What lines below mention the word "computer"? Copy each one.

--- DATA SUPPLIED ---

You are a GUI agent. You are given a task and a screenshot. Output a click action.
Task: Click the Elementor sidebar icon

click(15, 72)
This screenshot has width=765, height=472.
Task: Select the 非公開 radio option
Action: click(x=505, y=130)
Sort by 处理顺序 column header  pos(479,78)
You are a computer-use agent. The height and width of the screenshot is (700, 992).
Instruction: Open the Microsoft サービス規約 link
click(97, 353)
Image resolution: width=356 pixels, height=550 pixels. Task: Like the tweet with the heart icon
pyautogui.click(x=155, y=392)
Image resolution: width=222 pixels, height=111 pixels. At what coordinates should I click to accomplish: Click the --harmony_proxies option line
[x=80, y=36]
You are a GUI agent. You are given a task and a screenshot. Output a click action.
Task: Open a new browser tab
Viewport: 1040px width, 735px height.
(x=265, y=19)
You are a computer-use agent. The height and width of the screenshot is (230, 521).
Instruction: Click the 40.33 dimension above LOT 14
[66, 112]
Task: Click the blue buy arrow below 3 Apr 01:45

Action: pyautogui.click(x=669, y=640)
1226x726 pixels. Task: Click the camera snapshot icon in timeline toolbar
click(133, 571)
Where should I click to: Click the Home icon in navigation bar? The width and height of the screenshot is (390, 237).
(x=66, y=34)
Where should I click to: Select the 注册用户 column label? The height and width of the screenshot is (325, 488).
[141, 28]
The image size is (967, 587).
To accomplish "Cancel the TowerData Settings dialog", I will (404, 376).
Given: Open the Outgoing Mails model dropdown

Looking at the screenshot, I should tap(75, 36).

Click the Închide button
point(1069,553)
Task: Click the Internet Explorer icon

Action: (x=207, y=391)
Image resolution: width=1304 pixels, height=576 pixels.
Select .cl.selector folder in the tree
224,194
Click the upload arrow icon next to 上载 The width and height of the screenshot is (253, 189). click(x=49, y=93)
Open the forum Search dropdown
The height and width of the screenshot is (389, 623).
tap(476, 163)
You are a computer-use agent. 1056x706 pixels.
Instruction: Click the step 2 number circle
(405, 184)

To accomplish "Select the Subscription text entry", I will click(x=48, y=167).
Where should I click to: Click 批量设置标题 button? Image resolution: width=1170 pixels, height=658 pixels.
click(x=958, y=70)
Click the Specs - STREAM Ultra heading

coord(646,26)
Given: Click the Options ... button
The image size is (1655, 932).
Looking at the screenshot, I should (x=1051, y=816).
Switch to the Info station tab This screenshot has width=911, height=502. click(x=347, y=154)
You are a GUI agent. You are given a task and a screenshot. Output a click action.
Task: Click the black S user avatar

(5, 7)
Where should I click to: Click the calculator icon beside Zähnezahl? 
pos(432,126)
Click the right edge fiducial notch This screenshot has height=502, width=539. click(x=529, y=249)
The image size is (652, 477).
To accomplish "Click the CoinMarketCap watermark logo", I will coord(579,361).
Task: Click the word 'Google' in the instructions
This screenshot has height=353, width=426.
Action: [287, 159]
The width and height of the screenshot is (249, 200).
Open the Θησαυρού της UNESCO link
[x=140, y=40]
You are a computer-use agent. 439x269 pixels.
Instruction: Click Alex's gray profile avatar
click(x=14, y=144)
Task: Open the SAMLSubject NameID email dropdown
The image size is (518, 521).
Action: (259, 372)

---

__SOLVED PROBLEM__
You are a computer-use agent. The height and width of the screenshot is (700, 992).
You are a computer-use agent. The height and width of the screenshot is (230, 521).
You are a computer-use agent. 1056x706 pixels.
You are a computer-use agent. 439x269 pixels.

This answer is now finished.